[WORKING DATA]
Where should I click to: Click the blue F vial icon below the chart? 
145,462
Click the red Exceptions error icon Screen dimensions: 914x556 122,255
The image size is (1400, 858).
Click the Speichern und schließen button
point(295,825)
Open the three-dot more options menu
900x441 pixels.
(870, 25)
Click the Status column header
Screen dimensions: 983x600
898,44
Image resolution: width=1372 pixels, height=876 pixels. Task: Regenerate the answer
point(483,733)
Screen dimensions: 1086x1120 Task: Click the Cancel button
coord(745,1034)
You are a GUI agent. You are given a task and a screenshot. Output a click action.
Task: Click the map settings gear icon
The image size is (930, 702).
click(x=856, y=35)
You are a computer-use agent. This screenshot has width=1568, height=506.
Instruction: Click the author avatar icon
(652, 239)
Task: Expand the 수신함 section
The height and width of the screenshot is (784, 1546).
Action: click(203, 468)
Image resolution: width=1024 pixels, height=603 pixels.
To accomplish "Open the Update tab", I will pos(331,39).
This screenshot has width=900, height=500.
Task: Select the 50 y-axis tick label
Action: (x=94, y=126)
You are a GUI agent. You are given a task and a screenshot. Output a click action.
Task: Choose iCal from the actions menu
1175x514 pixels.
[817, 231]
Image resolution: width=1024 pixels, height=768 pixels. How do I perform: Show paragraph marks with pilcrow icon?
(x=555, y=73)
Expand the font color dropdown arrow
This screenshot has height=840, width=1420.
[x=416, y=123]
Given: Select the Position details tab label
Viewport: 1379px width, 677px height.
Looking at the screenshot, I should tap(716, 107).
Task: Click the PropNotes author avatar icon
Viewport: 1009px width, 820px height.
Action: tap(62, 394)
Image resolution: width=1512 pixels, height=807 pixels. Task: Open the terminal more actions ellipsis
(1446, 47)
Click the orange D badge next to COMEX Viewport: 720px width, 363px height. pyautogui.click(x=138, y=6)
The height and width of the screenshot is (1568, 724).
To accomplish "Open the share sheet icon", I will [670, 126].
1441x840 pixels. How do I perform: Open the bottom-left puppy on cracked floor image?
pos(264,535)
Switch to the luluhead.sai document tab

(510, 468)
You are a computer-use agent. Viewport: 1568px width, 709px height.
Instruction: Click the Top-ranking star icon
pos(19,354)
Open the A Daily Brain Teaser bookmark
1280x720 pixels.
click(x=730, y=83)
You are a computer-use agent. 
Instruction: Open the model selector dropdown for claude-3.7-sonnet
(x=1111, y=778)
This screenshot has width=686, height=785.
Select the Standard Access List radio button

[STATED TASK] Retype all of the records above without changing anything.

[TASK SOLUTION]
Where should I click to: Click the blue F vial icon below the chart? 
145,462
Click the red Exceptions error icon Screen dimensions: 914x556 122,255
The image size is (1400, 858).
Click the Speichern und schließen button
point(295,825)
Open the three-dot more options menu
900x441 pixels.
(870, 25)
Click the Status column header
Screen dimensions: 983x600
898,44
Image resolution: width=1372 pixels, height=876 pixels. Task: Regenerate the answer
point(483,733)
Screen dimensions: 1086x1120 Task: Click the Cancel button
coord(745,1034)
You are a GUI agent. You are given a task and a screenshot. Output a click action.
Task: Click the map settings gear icon
The image size is (930, 702).
click(x=856, y=35)
You are a computer-use agent. This screenshot has width=1568, height=506.
Instruction: Click the author avatar icon
(652, 239)
Task: Expand the 수신함 section
The height and width of the screenshot is (784, 1546).
Action: click(203, 468)
Image resolution: width=1024 pixels, height=603 pixels.
To accomplish "Open the Update tab", I will pos(331,39).
This screenshot has width=900, height=500.
Task: Select the 50 y-axis tick label
Action: (x=94, y=126)
You are a GUI agent. You are given a task and a screenshot. Output a click action.
Task: Choose iCal from the actions menu
1175x514 pixels.
[817, 231]
Image resolution: width=1024 pixels, height=768 pixels. How do I perform: Show paragraph marks with pilcrow icon?
(x=555, y=73)
Expand the font color dropdown arrow
This screenshot has height=840, width=1420.
[x=416, y=123]
Given: Select the Position details tab label
Viewport: 1379px width, 677px height.
Looking at the screenshot, I should tap(716, 107).
Task: Click the PropNotes author avatar icon
Viewport: 1009px width, 820px height.
Action: tap(62, 394)
Image resolution: width=1512 pixels, height=807 pixels. Task: Open the terminal more actions ellipsis
(1446, 47)
Click the orange D badge next to COMEX Viewport: 720px width, 363px height. pyautogui.click(x=138, y=6)
The height and width of the screenshot is (1568, 724).
To accomplish "Open the share sheet icon", I will [670, 126].
1441x840 pixels. How do I perform: Open the bottom-left puppy on cracked floor image?
pos(264,535)
Switch to the luluhead.sai document tab

(510, 468)
You are a computer-use agent. Viewport: 1568px width, 709px height.
Instruction: Click the Top-ranking star icon
pos(19,354)
Open the A Daily Brain Teaser bookmark
1280x720 pixels.
click(x=730, y=83)
You are a computer-use agent. 
Instruction: Open the model selector dropdown for claude-3.7-sonnet
(x=1111, y=778)
This screenshot has width=686, height=785.
Select the Standard Access List radio button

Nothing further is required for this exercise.